Predict transcription factor binding sites from matched footprint and RNA data
Source:R/utils_step1_predict_tfbs.R
predict_tfbs.RdRun the Module 1 TFBS workflow as one user-facing operation. The function first uses motif-supported FP-TF correlations to define high-confidence footprints, then predicts sparse FP-TF binding events for expressed TFs.
Usage
predict_tfbs(
omics_data,
out_dir = "predict_tf_binding_sites",
db = "JASPAR2024",
label_col = NULL,
r_cutoff = 0.3,
p_cutoff = NULL,
fdr_cutoff = NULL,
filter_to_canonical_bound = TRUE,
tf_subset = NULL,
write_outputs = TRUE,
write_stats = FALSE,
write_bed = FALSE,
write_qc_report = TRUE,
qc_report_scan = FALSE,
output_format = c("csv", "parquet", "auto"),
return_prediction_stats = NULL,
prediction_return_limit = getOption("craftgrn.module1_prediction_return_limit", 5e+06),
min_non_na = 3L,
cores = NULL,
verbose = TRUE,
time_log = verbose
)Arguments
- omics_data
CraftGRN multiomic object returned by `load_prep_multiomic_data()`.
- out_dir
Output directory.
- db
Motif database label used in output metadata.
- label_col
Metadata column used to build condition-level matrices when missing from `omics_data`.
- r_cutoff
Minimum positive correlation used for motif-supported and prediction calls.
- p_cutoff
Optional best-method p-value cutoff. If `NULL`, p-value filtering is disabled.
- fdr_cutoff
Optional best-method adjusted p-value cutoff. If `NULL`, FDR filtering is disabled.

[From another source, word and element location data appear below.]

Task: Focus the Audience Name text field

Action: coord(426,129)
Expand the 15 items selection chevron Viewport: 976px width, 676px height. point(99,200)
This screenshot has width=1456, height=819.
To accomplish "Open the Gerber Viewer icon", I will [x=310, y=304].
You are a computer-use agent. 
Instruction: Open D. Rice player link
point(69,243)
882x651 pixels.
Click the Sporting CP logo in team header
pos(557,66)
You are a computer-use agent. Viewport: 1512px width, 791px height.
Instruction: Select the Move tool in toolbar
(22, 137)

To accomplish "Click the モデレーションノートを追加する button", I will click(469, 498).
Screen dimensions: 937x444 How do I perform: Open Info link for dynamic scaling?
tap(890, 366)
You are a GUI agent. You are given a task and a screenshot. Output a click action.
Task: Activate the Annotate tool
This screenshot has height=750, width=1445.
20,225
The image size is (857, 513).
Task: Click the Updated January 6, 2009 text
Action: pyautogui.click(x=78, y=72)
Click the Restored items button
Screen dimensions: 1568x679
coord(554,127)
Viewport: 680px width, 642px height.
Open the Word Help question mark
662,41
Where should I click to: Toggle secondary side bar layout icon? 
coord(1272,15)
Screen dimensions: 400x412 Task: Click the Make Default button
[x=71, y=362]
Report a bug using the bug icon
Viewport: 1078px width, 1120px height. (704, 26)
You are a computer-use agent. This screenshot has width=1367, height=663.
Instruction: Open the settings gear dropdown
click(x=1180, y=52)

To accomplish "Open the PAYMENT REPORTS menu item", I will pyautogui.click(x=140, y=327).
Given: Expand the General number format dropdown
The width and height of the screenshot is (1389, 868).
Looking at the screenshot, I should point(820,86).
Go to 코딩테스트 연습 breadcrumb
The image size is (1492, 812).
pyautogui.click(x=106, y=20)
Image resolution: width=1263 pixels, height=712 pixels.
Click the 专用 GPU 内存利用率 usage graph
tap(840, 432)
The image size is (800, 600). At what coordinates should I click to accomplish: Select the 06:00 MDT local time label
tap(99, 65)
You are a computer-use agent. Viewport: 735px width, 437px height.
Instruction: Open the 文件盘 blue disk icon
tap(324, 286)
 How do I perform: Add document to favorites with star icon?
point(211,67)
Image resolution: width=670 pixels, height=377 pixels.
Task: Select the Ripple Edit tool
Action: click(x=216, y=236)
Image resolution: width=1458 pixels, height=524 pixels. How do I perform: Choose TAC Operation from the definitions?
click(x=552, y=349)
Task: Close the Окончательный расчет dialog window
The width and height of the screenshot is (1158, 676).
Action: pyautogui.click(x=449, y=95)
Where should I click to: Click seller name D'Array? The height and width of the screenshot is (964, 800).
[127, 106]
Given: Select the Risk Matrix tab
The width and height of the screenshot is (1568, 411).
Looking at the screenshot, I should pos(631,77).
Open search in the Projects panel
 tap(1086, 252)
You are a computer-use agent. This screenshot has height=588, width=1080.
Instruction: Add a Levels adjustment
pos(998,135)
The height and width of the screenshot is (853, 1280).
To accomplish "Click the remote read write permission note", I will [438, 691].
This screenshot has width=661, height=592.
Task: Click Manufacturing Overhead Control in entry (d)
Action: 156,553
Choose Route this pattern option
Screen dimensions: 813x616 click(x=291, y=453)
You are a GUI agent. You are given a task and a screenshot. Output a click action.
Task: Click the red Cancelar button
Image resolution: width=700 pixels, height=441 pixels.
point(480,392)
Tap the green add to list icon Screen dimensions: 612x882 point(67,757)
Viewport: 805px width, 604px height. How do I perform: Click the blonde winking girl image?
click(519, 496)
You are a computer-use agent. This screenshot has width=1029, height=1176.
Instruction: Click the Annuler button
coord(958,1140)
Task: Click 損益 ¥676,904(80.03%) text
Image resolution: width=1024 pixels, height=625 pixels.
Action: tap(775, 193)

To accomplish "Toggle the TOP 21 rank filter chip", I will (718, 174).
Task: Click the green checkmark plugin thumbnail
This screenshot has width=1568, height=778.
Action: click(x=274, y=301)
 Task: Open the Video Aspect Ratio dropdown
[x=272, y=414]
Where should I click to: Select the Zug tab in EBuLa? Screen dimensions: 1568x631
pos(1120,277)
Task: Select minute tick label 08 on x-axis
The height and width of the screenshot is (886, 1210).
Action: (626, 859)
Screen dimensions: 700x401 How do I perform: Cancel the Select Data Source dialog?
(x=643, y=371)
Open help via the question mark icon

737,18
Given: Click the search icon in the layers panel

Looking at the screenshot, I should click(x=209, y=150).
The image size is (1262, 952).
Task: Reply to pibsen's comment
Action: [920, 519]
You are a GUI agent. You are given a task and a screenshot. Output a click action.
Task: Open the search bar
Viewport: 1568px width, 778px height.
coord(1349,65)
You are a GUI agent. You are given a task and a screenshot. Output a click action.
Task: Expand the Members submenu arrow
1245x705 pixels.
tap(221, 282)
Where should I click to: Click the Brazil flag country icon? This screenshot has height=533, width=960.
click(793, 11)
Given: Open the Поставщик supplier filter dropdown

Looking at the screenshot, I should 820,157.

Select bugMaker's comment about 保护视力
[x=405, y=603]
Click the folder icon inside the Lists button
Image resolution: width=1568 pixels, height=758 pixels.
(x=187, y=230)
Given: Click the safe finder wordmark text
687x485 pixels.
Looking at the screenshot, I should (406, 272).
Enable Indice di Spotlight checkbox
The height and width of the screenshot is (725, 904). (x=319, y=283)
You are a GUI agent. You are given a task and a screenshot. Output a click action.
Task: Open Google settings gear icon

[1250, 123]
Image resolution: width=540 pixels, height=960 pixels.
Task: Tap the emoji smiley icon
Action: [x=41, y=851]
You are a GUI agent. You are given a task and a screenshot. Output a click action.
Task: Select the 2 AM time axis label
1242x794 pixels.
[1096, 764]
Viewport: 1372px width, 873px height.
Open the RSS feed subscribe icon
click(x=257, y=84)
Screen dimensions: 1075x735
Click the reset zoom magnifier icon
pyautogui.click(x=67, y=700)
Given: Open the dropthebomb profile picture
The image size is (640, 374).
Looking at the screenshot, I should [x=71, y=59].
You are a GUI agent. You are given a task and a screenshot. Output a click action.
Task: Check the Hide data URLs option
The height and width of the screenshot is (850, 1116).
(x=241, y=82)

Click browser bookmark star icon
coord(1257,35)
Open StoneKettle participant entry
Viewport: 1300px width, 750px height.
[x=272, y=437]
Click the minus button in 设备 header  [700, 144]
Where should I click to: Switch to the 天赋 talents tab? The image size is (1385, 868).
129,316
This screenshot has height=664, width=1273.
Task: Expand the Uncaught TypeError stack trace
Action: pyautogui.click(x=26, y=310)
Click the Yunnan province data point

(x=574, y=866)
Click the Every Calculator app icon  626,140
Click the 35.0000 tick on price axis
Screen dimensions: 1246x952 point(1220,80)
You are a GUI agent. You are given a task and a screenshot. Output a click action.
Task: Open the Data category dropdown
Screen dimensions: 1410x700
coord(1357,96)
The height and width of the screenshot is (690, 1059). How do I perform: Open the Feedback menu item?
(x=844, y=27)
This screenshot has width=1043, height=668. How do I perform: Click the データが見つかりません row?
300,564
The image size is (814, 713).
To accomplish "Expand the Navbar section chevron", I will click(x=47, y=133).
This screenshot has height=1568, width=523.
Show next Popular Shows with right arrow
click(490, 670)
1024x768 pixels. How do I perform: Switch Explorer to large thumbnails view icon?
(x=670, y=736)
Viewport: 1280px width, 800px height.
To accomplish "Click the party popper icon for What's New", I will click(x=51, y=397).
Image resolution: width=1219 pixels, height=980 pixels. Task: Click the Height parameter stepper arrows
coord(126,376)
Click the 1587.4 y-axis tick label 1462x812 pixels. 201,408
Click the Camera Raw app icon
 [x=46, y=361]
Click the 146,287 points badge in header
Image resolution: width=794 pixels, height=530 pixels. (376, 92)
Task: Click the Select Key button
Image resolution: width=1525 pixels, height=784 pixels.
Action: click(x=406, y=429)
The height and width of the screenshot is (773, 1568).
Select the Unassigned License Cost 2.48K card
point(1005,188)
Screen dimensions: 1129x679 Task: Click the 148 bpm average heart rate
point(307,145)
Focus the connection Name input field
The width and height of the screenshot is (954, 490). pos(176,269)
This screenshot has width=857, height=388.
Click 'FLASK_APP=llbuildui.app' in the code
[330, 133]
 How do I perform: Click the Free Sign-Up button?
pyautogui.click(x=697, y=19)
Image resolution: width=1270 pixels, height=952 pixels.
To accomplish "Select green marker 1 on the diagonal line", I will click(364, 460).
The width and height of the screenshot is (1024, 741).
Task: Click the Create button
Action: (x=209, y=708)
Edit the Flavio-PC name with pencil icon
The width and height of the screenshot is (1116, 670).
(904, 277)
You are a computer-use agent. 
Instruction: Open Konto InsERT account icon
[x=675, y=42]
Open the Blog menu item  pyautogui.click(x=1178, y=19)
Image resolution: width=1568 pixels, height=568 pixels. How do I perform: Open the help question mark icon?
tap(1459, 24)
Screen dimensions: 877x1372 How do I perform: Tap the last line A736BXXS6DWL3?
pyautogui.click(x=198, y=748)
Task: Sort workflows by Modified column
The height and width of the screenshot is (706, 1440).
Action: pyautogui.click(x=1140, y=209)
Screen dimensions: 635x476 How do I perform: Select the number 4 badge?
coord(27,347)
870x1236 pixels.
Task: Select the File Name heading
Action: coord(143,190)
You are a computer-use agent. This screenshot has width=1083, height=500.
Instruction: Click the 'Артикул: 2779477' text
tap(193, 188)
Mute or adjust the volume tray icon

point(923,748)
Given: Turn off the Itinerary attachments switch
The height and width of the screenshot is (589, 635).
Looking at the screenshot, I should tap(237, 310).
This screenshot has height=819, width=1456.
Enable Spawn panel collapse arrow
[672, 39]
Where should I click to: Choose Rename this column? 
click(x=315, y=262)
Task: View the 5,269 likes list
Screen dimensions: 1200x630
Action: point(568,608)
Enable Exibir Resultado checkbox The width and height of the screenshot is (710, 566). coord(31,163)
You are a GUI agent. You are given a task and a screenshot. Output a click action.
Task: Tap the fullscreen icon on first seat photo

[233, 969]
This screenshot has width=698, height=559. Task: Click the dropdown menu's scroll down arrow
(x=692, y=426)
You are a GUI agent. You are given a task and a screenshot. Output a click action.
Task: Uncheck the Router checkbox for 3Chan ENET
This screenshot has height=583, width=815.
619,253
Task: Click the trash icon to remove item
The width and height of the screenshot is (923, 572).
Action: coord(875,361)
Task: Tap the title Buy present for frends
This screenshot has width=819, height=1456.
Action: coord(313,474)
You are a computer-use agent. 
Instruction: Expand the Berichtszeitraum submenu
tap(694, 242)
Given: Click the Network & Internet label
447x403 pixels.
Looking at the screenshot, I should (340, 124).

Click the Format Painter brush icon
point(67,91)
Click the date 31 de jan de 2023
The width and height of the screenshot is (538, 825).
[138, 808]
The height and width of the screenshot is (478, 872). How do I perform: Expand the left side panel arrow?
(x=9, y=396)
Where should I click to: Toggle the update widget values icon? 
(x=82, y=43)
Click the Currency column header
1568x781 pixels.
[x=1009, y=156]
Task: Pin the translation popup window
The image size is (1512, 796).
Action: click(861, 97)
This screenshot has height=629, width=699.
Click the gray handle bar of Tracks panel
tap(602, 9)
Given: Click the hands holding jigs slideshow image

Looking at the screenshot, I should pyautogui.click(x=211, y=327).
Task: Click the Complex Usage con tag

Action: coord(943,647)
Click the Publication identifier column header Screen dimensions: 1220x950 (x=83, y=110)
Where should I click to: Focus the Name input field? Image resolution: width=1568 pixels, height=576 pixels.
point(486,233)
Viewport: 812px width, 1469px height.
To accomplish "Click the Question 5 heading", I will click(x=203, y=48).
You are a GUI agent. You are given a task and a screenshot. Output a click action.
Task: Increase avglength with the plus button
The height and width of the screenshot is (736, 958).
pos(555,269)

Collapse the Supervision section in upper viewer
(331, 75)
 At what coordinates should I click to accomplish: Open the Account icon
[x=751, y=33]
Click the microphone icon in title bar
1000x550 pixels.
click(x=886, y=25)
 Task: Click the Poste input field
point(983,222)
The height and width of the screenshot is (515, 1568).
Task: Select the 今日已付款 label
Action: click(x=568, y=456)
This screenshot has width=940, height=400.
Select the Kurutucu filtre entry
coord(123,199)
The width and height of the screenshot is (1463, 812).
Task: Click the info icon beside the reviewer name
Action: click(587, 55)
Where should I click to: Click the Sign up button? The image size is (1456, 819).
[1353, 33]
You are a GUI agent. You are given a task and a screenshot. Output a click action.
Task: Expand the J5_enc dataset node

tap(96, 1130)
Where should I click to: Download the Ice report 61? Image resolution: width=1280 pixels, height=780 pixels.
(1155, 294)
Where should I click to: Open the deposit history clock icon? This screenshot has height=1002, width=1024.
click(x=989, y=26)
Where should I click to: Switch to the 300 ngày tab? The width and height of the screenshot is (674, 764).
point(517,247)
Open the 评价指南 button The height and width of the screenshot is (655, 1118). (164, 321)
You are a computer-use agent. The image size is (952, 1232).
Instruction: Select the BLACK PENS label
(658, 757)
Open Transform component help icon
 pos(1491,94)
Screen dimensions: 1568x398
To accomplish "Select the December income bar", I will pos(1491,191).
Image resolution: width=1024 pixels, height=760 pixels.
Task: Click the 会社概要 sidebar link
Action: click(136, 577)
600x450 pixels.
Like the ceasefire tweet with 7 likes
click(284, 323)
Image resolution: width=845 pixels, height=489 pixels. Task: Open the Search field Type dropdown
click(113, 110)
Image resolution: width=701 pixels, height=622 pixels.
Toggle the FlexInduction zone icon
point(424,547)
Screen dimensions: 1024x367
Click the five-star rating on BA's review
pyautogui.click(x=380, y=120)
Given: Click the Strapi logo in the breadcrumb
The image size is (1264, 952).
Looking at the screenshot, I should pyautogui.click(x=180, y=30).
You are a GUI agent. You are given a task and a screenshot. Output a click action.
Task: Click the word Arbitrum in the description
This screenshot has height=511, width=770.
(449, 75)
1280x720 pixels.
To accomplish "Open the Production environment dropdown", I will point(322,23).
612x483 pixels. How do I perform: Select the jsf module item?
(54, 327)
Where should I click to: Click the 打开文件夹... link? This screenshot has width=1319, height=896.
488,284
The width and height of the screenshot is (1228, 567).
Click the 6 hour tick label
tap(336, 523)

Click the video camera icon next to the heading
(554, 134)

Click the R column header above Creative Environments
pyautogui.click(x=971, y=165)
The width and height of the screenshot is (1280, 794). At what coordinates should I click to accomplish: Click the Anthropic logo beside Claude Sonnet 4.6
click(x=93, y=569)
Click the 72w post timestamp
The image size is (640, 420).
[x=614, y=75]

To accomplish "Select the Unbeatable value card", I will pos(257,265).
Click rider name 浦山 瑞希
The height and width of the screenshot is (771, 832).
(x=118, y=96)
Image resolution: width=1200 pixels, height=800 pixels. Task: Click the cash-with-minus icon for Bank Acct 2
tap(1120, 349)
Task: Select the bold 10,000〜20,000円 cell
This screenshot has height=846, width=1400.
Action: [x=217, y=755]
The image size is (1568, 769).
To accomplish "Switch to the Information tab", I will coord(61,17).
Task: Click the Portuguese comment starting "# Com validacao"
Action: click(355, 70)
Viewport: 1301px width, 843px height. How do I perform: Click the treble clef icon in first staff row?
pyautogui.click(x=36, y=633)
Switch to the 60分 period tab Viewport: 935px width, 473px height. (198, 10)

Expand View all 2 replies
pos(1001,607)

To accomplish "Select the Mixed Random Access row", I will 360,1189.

- filter_to_canonical_bound
Logical; if `TRUE`, only footprints with at least one motif-supported TF passing the cutoffs are used for the all-expressed-TF prediction stage.
- tf_subset
Optional TF subset.
- write_outputs
Write Module 1 output files.
- write_stats
Retain and write full FP-TF correlation statistics.
- write_bed
Write optional BED-like browser files for high-confidence footprints and in-memory TFBS prediction statistics.
- write_qc_report
Write a Module 1 HTML QC report when outputs are written.
- qc_report_scan
Scan predicted TFBS chunks for top-TF summaries in the QC report.
- output_format
Output format for large streamed TFBS prediction statistic chunks.
- return_prediction_stats
Return the TFBS prediction statistic table in memory. If `NULL`, large output-writing runs are streamed to disk and return a manifest.
- prediction_return_limit
Maximum number of predicted events to keep in memory when `return_prediction_stats = NULL` and `write_outputs = TRUE`.
- min_non_na
Minimum finite condition pairs required for correlation.
- cores
Number of worker cores for the dense prediction correlation step. If `NULL`, use available cores.
- verbose
Emit concise progress messages.
- time_log
Logical; if TRUE, emit elapsed-time messages.